0

I have a Neo4J instance running with the Neo4J Spatial plugin. In it, I have a graph with around 3.5 k nodes each with the same label, we'll call Basket. Each Basket relates to a physical location in the same city, and the density of these baskets is very variable. I have calculated walking times between each Basket and all of its neighbours within 600m, and stored these as non-spatial (directed) relationships between nodes. Thus, some Baskets exist as what seems to be part of a big cluster, and others exist almost on their own, with only one or almost no relationships to other Baskets.

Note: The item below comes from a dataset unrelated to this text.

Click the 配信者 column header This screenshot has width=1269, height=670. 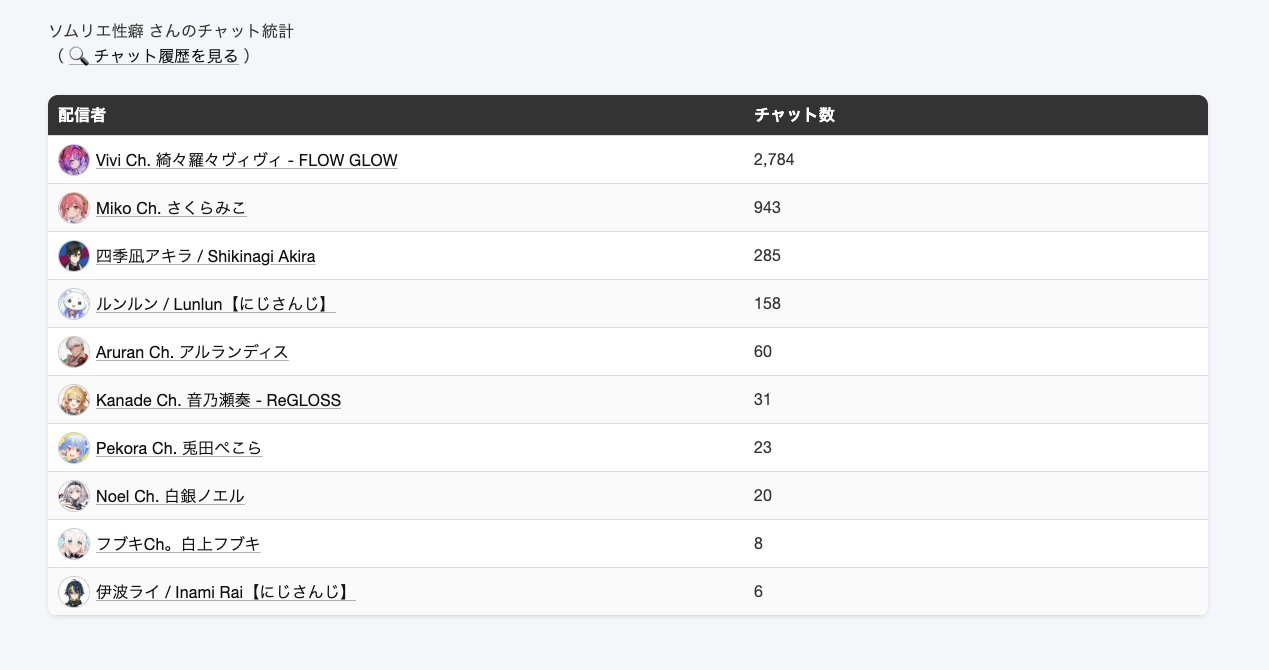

My users have a problem: they wish to begin in one place, and end in another place, visiting an arbitrary, user-defined, number of Baskets along the way. My program aims to provide a few route options for the user (as a sequence of nodes - I'll sort the actual how-to-walk-there part later), calculating the n-th number of shortest paths.

I've written a cypher query to do this, below.

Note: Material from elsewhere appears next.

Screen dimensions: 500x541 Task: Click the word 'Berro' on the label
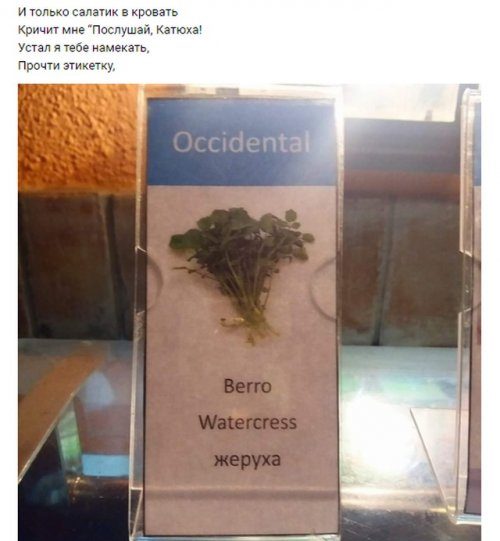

start a = node(5955), b=node(6497) 
WITH a,b 
    MATCH p=((a)-[r:IS_WALKABLE_TO*4..5]->(b)) 
RETURN p

N.B. - nodes 5955 and 6497 are two nodes I picked about 2 miles apart, in this instance I decided to opt for between 4 and 5 baskets along the way.

However, I keep running into an out of memory exception, and so would like advice on how to reduce the memory demand for this problem to make it perform on an affordable server in an acceptable time of 1 to 6 seconds.

My understanding is that Neo4j would not perform a Cartesian Product to find the solution, but kind of "pick each node and sniff around from each one until it finds a suitable-sized connection" (please, forgive my phrasing!), so I'm confused about the heap memory error.

My thoughts for improving the program are to:

  1. Somehow restrict the path-finding part of the query to nodes within a bounding box, determined by the placing of the start and end node (i.e., add 500 m in each direction, then limit the query to these nodes). However, I can't find any documentation on how to do this - is it possible without having to create another spatial layer for each query?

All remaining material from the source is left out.